Ordre monastique issu de la réforme bénédictine et tirant son nom de l'abbaye fondée en 1098 à Cîteaux, en Bourgogne, les cisterciens (aussi appelés moines blancs) fondèrent leur doctrine sur une conception renouvelée de la pauvreté chrétienne, obligeant le moine à fuir dans la solitude pour y vivre, dans un strict dénuement, du travail manuel (Monachisme). Le nouvel ordre marquait ainsi nettement ses distances par rapport à la puissance et à la richesse déployées par Cluny. La législation de l'ordre, fondée sur la règle bénédictine (Bénédictins), fut élaborée dans la première moitié du XIIe s. (Charta caritatis). Les monastères étaient liés entre eux par des relations de dépendance, chaque abbaye étant fille de l'abbaye-mère qui l'avait fondée et dont l'abbé-père la visitait chaque année. La constitution de l'ordre fut complétée par le chapitre général, qui réunissait annuellement à Cîteaux, sur un pied d'égalité, tous les abbés.

L'ordre connut une rapide expansion due notamment à l'activité de Bernard de Clairvaux. C'est probablement sous son influence que des nobles et des évêques fondèrent, très tôt déjà, des abbayes dans la partie bourguignonne de la Suisse: Bonmont (1110-1120), Montheron (1126-1134), Hauterive (1132-1137), Frienisberg (1131-1138) et Hautcrêt (1134-1143). En Suisse alémanique, au-delà de l'Aar, le mouvement s'amorça un peu plus tardivement, avec la fondation des monastères de Kappel (1185), Saint-Urbain (1194) et Wettingen (1227).

Le couvent de Saint-Urbain, fondé en 1194 est représenté ici dans un tableau anonyme de 1676, avant les transformations de l'époque baroque (Denkmalpflege und Archäologie des Kantons Luzern).
Le couvent de Saint-Urbain, fondé en 1194 est représenté ici dans un tableau anonyme de 1676, avant les transformations de l'époque baroque (Denkmalpflege und Archäologie des Kantons Luzern).

L'expression féminine du mouvement religieux du début du deuxième millénaire atteignit aussi les cisterciens. Au XIIe s., les couvents féminins n'étaient généralement pas compris dans la juridiction de l'ordre.
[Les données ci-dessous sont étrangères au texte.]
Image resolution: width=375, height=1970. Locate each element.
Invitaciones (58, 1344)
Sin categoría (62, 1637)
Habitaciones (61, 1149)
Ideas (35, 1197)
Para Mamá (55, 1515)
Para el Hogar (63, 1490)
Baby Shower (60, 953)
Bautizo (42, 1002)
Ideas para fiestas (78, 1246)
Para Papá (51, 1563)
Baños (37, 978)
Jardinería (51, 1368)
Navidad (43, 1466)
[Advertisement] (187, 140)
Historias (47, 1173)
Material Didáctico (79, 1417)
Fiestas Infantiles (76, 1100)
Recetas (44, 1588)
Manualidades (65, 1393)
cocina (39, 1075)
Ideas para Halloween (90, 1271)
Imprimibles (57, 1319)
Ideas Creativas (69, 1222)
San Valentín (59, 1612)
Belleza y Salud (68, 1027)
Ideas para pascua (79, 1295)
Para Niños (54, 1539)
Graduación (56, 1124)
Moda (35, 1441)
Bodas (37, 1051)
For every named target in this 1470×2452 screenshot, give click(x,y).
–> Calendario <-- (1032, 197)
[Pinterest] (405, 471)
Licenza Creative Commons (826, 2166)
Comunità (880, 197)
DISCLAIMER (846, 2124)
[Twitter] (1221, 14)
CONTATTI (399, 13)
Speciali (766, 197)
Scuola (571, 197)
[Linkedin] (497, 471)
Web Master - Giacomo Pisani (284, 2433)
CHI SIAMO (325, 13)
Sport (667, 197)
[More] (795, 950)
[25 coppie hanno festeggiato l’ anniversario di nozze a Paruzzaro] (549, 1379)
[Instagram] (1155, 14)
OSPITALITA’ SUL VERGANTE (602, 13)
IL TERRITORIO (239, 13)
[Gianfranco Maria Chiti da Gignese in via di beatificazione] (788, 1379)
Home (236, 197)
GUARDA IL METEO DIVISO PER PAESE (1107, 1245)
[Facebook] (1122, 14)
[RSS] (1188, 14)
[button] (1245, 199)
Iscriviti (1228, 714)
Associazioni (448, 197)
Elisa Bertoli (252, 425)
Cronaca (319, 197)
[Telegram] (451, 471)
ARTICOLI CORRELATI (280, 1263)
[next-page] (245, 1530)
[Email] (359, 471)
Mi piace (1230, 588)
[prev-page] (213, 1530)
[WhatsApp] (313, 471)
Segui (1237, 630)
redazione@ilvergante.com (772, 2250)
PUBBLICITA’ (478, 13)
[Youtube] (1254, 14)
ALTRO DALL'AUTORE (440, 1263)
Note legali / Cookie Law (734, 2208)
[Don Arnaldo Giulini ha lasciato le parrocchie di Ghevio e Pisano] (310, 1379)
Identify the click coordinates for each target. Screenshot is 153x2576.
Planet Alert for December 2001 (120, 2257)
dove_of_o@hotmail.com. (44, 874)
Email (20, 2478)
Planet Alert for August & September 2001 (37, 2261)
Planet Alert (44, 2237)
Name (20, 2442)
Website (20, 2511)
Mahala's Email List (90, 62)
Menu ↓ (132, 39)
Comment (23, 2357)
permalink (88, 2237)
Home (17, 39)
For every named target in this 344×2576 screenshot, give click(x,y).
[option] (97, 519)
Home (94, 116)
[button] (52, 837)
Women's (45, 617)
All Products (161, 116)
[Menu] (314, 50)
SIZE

Cette réserve à l'égard des femmes était due autant à des facteurs économiques qu'à une misogynie de principe qui s'assouplit cependant au cours du XIIIe s. sous la pression du mouvement religieux féminin, de la concurrence des ordres mendiants et d'une vague de fondations de couvents de femmes. Les premiers créés, Olsberg (1234-1235), Frauenthal (1240-1245), Magdenau (1244-1250), Rathausen (1245-1261), Fraubrunnen (1246-1250) et Tänikon (1249-1266), furent suivis de nombreux autres entre la seconde moitié du XIIIe et le milieu du XVe s. Placés sous l'autorité d'un abbé-père, ils étaient soumis à une clôture stricte et devaient sur le plan économique se contenter d'une autonomie partielle.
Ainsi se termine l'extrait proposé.